Allyn told Vimoto to make sure other soldiers supported the effort.
"I received his blessing and drove on with the mission," Vimoto said.
Vimoto, the 18th Airborne Corps' top enlisted soldier, needed to convince fellow sergeants major of the need for the school. Some supported the move, while others were skeptical.
Vimoto asked the soldiers how many times they had used their airborne training in combat. The answer: zero.
Then he asked how often they used their air assault training. Every day, they told him.
Capt. Matt Smoose, commander of the school, said the Fort Bragg school is the fifth of its kind in the Army. Classes are expected to start Sept. 18.
The 10 instructors will teach each 10 1/2-day air assault course in three phases, Smoose said.

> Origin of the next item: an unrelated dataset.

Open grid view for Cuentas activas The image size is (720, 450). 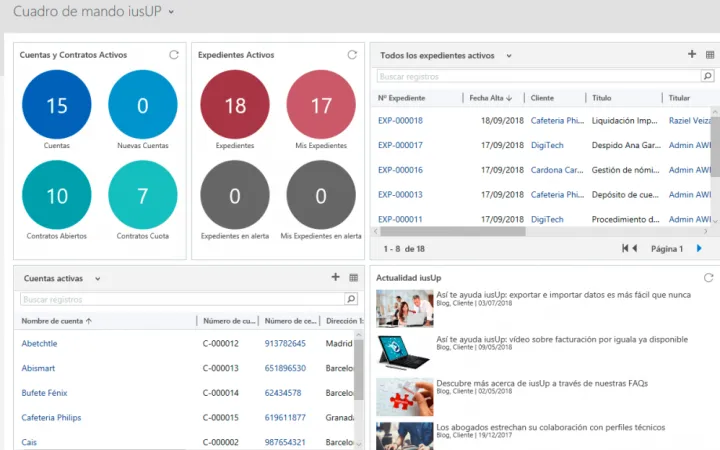353,277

Initially, the soldiers learn helicopter operations. Then they learn how to set up equipment to be carried by rope in a "sling load" under a helicopter. In the final phase, the troops learn how to rappel from a tower and a helicopter.
"It will be a huge training asset for all the units on post," Smoose said. "It will enhance the capabilities of units on post."
Staff Sgt. Vladimir Ilin, an instructor at the school, went through the Air Assault School at Fort Campbell about a year and a half ago. He wanted to learn rappelling but found the school also taught other important skills for soldiers.
Ilin said that on some deployments, he saw soldiers who did not know how to set up equipment so it can be carried under a helicopter.
Instructors at the school emphasized how to safely carry out air assault techniques, Ilin said.
"If a person goes through Air Assault School, they're going to know a lot about safety," he said.
Vimoto said the school will motivate soldiers and give troops needed combat skills.
In the 1980s and '90s, few soldiers wore coveted combat patches on the right shoulder of their uniforms, Vimoto said. Soldiers would dream of earning the honor while they would "train, train, train," he said.
Vimoto said that after 9/11, soldiers had numerous opportunities to earn combat patches in Iraq and Afghanistan.
"Those days are coming to a screeching halt," he said.
The air assault badge worn on the left side of the chest can become a source of pride for soldiers, he said.
"That's the importance of this school," he said. "It will only cost you sweat and maybe tears, but it will pay off in the long term."